DATASET
Start of Block

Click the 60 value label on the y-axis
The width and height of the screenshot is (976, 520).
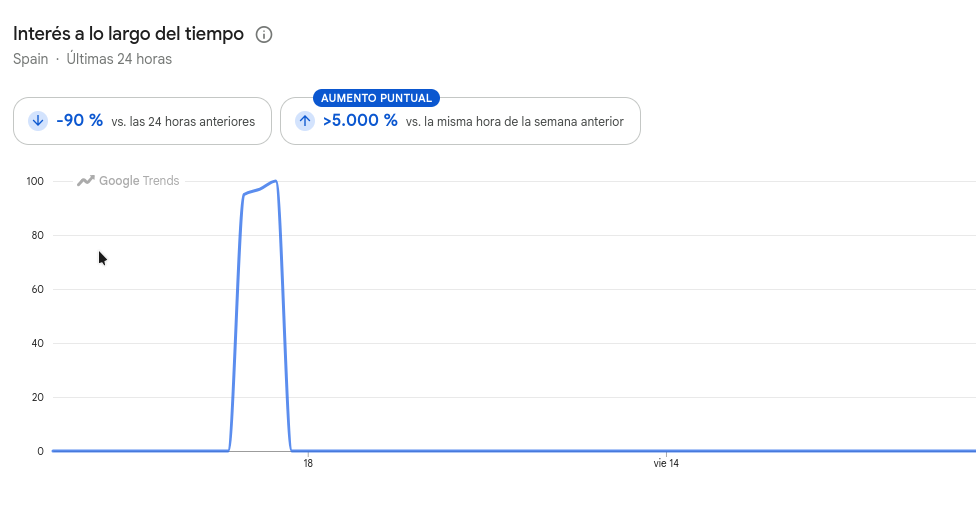point(37,290)
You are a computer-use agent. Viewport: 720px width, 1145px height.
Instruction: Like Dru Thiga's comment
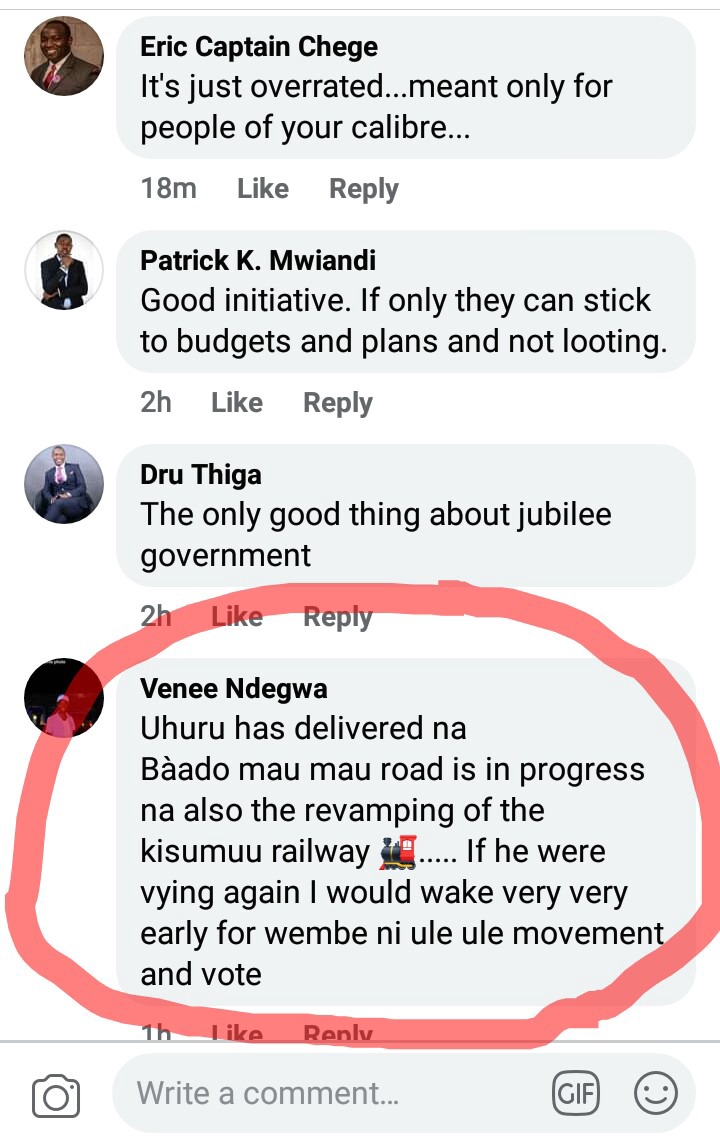pos(237,616)
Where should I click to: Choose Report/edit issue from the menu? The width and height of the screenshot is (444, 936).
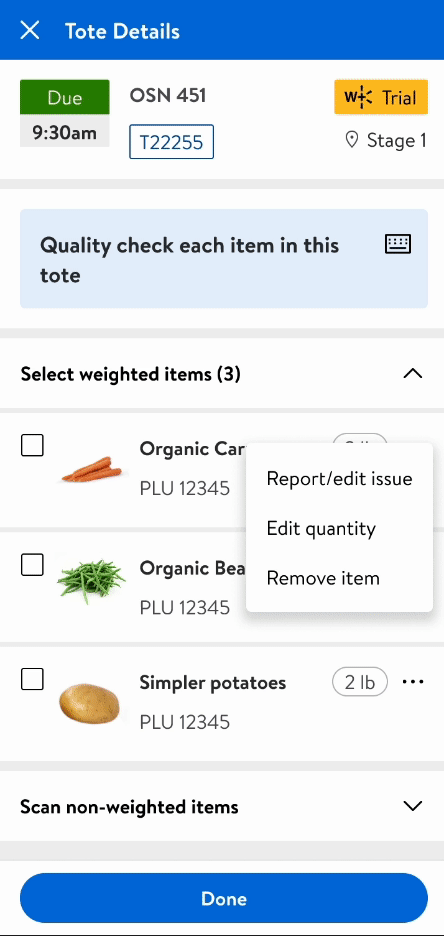click(339, 479)
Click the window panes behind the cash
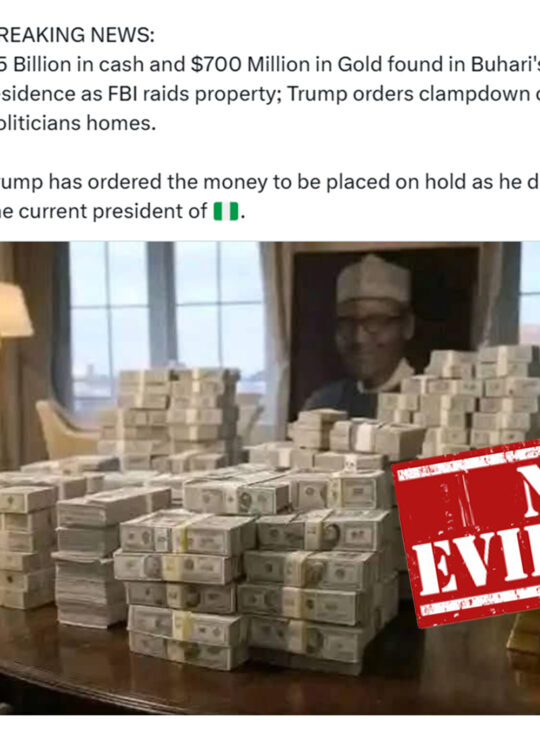This screenshot has height=730, width=540. (x=165, y=317)
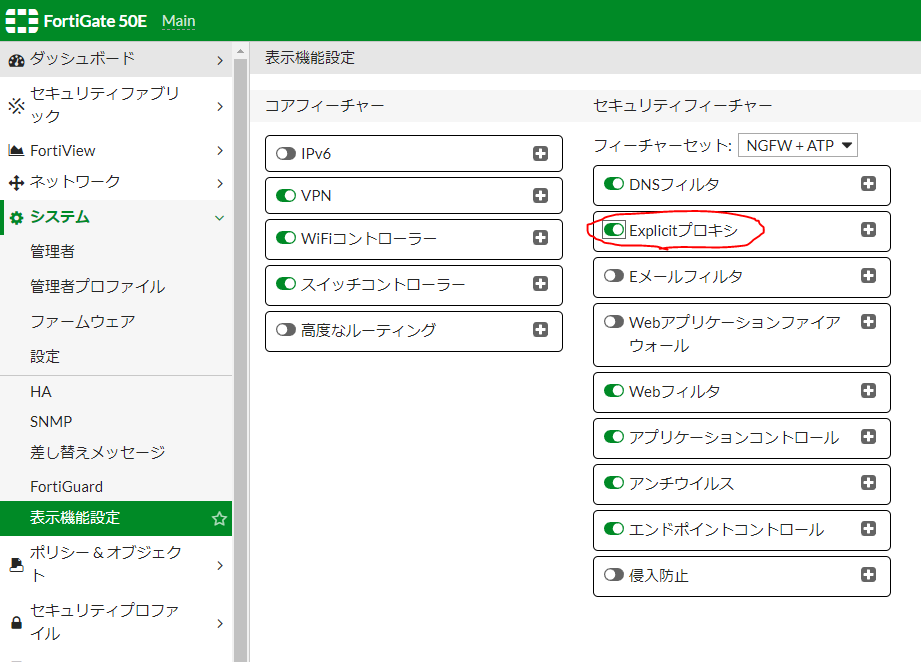Screen dimensions: 921x662
Task: Open the Dashboard sidebar icon
Action: tap(17, 60)
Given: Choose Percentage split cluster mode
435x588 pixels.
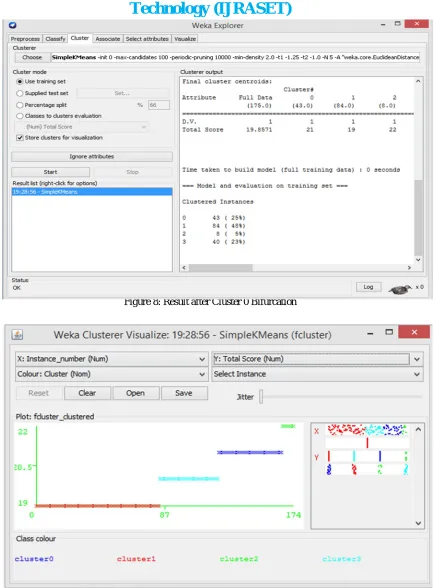Looking at the screenshot, I should point(20,105).
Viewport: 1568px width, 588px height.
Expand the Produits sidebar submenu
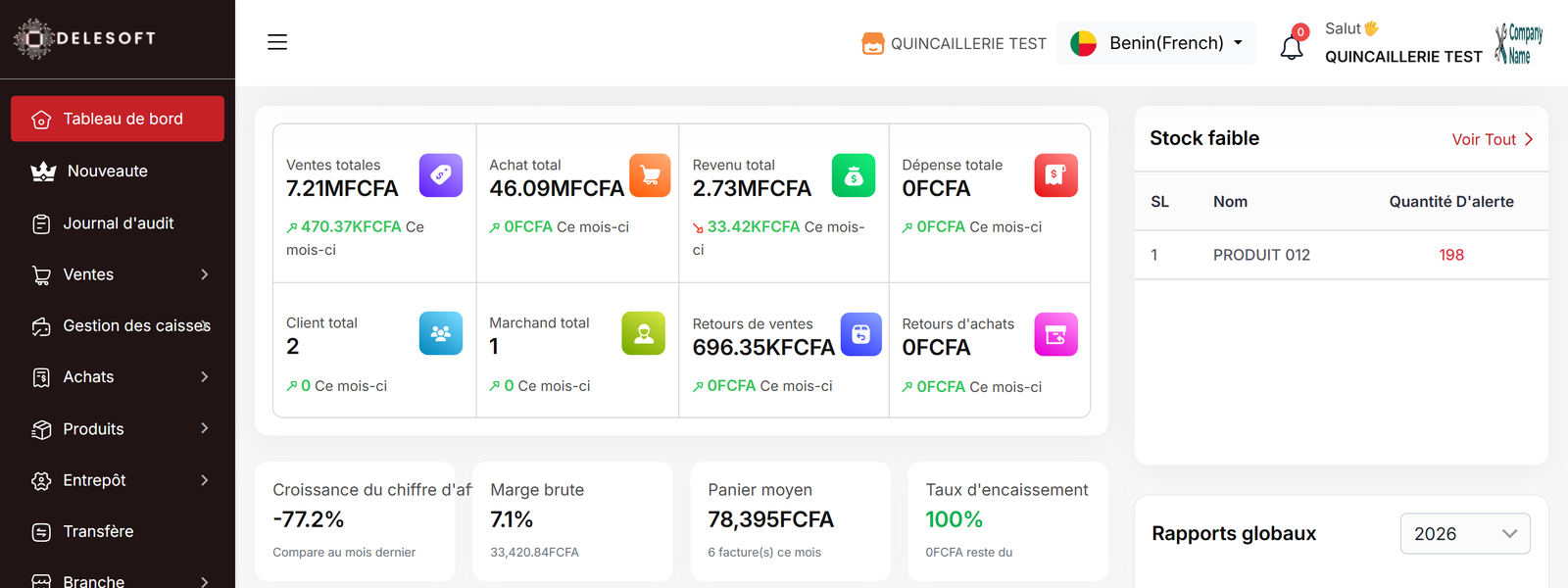point(118,428)
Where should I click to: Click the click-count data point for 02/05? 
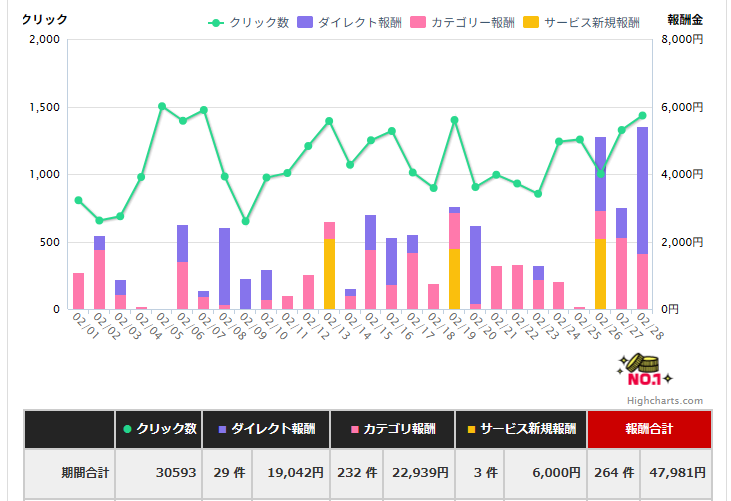tap(162, 106)
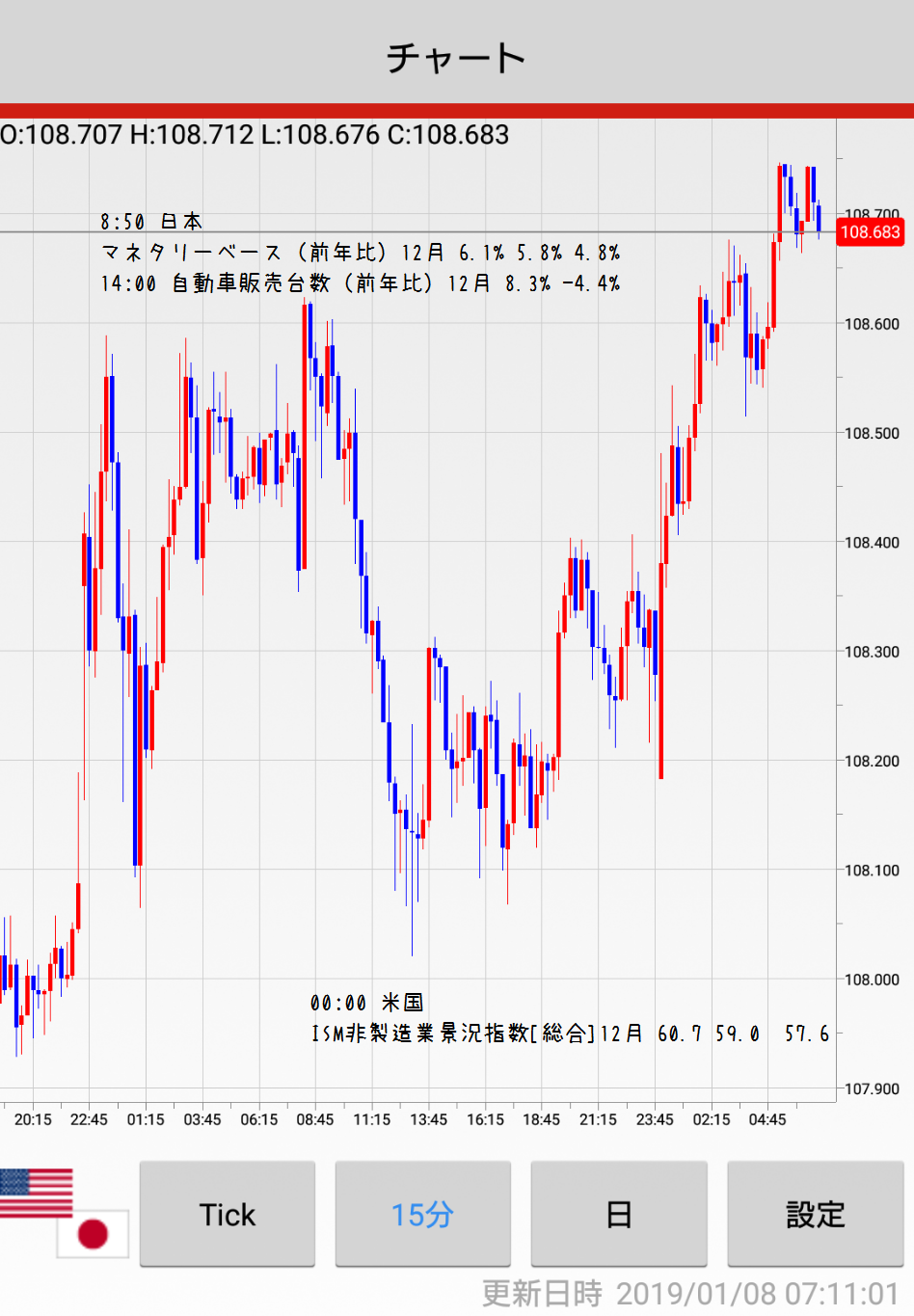This screenshot has width=914, height=1316.
Task: Click the red 108.683 current price tag
Action: pos(870,232)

End of Block

WHAT THE TASK REQUIRES
Would you reproduce the listing above exactly, without any of its images?

WRITTEN RESPONSE
Click the 60 value label on the y-axis
The width and height of the screenshot is (976, 520).
point(37,290)
You are a computer-use agent. Viewport: 720px width, 1145px height.
Instruction: Like Dru Thiga's comment
pos(237,616)
Where should I click to: Choose Report/edit issue from the menu? The width and height of the screenshot is (444, 936).
click(339, 479)
Click the window panes behind the cash
This screenshot has height=730, width=540. (x=165, y=317)
Screen dimensions: 921x662
Task: Open the Dashboard sidebar icon
Action: tap(17, 60)
Given: Choose Percentage split cluster mode
435x588 pixels.
Looking at the screenshot, I should point(20,105).
Viewport: 1568px width, 588px height.
Expand the Produits sidebar submenu
point(118,428)
Where should I click to: Click the click-count data point for 02/05? 
tap(162, 106)
This screenshot has width=914, height=1316.
Task: Click the red 108.683 current price tag
Action: pos(870,232)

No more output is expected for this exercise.